Freitag, 19. April 2024

Archiv

Situation der SPD
"Sigmar Gabriel hat Martin Schulz als nützlichen Idioten gebraucht"

Die SPD werde erst wieder Respekt und Anerkennung bei den Wählern bekommen, wenn sie eine langfristige programmatische Alternative anzubieten habe und über eine eigene Machtperspektive nachdenke, sagte der Politologe Gero Neugebauer im Dlf. Das sei zur Zeit nicht der Fall.

Gero Neugebauer im Gespräch mit Sarah Zerback | 09.02.2019
    Martin Schulz (SPD), Präsident des Europaparlaments, unterhält sich am 14.11.2013 in Leipzig (Sachsen) beim SPD-Bundesparteitag mit SPD-Bundesvorsitzende, Sigmar Gabriel (r). Der SPD-Bundesparteitag dauert vom 14. bis 16. November. Foto: Jan Woitas/dpa
    Sigmar Gabriel habe Martin Schulz vorgeschickt, um zu verbergen, dass er selbst nicht zu einer Kanzlerkandidatur bereit war, so Neugebauer (Jan Woitas/dpa)
    Sarah Zerback: In die Analyse gehen können wir jetzt mit dem Politologen und Parteienforscher Gero Neugebauer. Guten Tag, Herr Neugebauer!
    Gero Neugebauer: Guten Tag, Frau Zerback!
    Zerback: Jetzt hat die SPD ja, wie wir wissen, schon vor zwei Jahren im Wahlkampf "Zeit für mehr Gerechtigkeit" versprochen. Ist es jetzt so weit, Herr Neugebauer?
    Neugebauer: Damals hat sie vergessen zu definieren, was Gerechtigkeit bedeutet. Das heißt, Sie hat nicht auf das Alleinstellungsmerkmal, das sie vorher eigentlich immer besessen und inhaltlich auch ausgefüllt hat, zurückgreifen können. Und jetzt wird es Zeit, weil sie erst dann wieder Profil gewinnt, seitdem sie sich auf die soziale Frage konzentriert.
    Zerback: Jetzt haben wir gehört, Hartz 4 kommt im neuen Konzept eben nicht mehr vor, sondern da geht es um Sozialpartner, Tarifbindung, Arbeitslosengeld Q haben wir gehört. Sind das nur neue Namen, oder ist das nun wirklich eine Abkehr von der Agenda Schröders?
    Neugebauer: Ein Teil der Agenda 2010 ist realisiert, die kann gar nicht revidiert werden. Ein anderer Teil kann in der Tat revidiert werden, insbesondere der Hartz-4-Komplex. Und da liegt eben die Frage darauf, ob man ein bestimmtes Menschenbild weiter pflegt, nämlich sagt, Fördern statt Fordern – was ja faktisch Fordern statt Fördern gewesen ist –, und heute sagt, nein, wir müssen mehr auf die Menschen zugehen, ihnen mehr Möglichkeiten geben, auch wieder in den Arbeitsmarkt zurückzukommen, und wir müssen aber auch insgesamt Armut in den anderen Teilen der Gesellschaft ins Auge nehmen. Das heißt also, es ist ein umfassenderes Konzept, aber es setzt an bei denen, wo die Bedürftigkeit zurzeit am größten ist.

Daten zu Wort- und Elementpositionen
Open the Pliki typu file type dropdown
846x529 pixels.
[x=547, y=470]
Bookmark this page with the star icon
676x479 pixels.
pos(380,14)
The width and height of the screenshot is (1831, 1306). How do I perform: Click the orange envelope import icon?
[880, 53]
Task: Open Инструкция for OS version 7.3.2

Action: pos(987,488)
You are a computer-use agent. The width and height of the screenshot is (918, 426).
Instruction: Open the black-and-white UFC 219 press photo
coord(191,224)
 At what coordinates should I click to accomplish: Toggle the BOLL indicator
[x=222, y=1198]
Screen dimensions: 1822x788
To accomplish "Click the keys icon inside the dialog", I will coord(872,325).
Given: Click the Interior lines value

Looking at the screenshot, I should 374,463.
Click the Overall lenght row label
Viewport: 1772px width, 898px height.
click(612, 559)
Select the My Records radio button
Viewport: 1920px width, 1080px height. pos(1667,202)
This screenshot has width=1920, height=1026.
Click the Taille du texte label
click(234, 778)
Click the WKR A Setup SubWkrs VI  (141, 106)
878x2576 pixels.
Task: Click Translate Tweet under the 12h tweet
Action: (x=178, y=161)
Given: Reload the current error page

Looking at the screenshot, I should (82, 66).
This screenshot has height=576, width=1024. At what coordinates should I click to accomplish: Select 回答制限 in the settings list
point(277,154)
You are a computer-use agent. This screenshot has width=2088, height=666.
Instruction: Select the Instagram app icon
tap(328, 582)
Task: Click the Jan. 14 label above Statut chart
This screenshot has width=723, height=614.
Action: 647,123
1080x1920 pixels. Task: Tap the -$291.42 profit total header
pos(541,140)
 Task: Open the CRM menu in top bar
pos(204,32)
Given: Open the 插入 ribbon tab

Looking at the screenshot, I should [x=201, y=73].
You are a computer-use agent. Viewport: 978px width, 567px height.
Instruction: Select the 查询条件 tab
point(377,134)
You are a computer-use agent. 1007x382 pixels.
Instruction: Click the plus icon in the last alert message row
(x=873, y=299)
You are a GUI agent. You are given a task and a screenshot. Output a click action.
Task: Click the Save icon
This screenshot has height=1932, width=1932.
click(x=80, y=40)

AUFGABE 1: Aktualisiere in der Auflistung die Zeilen ab der Zeile mit "You are a computer-use agent. 1007x382" bis zum Ende der Auflistung, indem du "alert message" durch "error message" ersetzt und sonst nichts änderst. Gib nur diese Zeilen aus.
AUFGABE 2: Setze das Interview zur Lage der SPD nach seinem letzten Satz fort.

ERGEBNIS 1:
You are a computer-use agent. 1007x382 pixels.
Instruction: Click the plus icon in the last error message row
(x=873, y=299)
You are a GUI agent. You are given a task and a screenshot. Output a click action.
Task: Click the Save icon
This screenshot has height=1932, width=1932.
click(x=80, y=40)

ERGEBNIS 2:
    Programmdiskussion beschleunigt
    Zerback: Und dann ist es ja, das muss man immer dazusagen, es ist eine große Koalition, und das sind jetzt erst mal nur die SPD-Ideen. Da kam dann auch direkt aus der Union Kritik, unter anderem vom Fraktionsvize auch, von Carsten Linnemann. Es ist also die Frage, zieht da der Koalitionspartner mit bei diesen Plänen?
    Neugebauer: Wir haben jetzt wieder eine Situation, wo die SPD auf der einen Seite daran erinnert wird, sie ist in einer Koalition, auf der anderen Seite aber sagt, es gibt ja auch noch eine zeit nach der Koalition. In einer Ankündigung des Vorhabens Wochenende hat ja auch Frau Nahles, als sie dann den Plan vorgestellt hat, ausdrücklich gesagt, ich rede hier für die SPD, in einem Interview, und sie redet also nicht für die Fraktion, und sie redet nicht für die Rolle der Partei in der Regierung. Das heißt, sie geht auf den ursprünglichen Punkt zurück, mit dem die SPD aufgebrochen ist, nämlich die Partei zu erneuern. Der Streit darüber, wer das nun macht, scheint beendet zu sein, wenn Frau Nahles sagt, mein Schwerpunkt liegt auf der SPD. Und dann ist es auch de facto irrelevant, ob das ein gegenwärtiges Koalitionsproblem ist. Die Union wiederum fühlt sich ja auch nicht gebunden, zu sagen, nein, wir reden nur über das Heute. Der Wirtschaftsminister Altmaier stellt ein Programm vor, "Industriepolitik 2030", und wenn der gefragt werden würde, was hat das mit der gegenwärtigen Koalition zu tun, dann würde er die Schulter zucken und sagen, gar nichts, aber darauf sind wir ja nicht angewiesen.
    Zerback: Und dann haben wir aber auf der anderen Seite ja noch einen ehemaligen SPD-Chef, Sigmar Gabriel, der sich jetzt ein weiteres Mal aus dem Hintergrund einschaltet und das zuspitzt und sagt, wenn die Union nicht mitmacht, dann macht, also so sinngemäß, die GroKo auch keinen Sinn mehr. Sehen Sie diese Gefahr denn ernsthaft.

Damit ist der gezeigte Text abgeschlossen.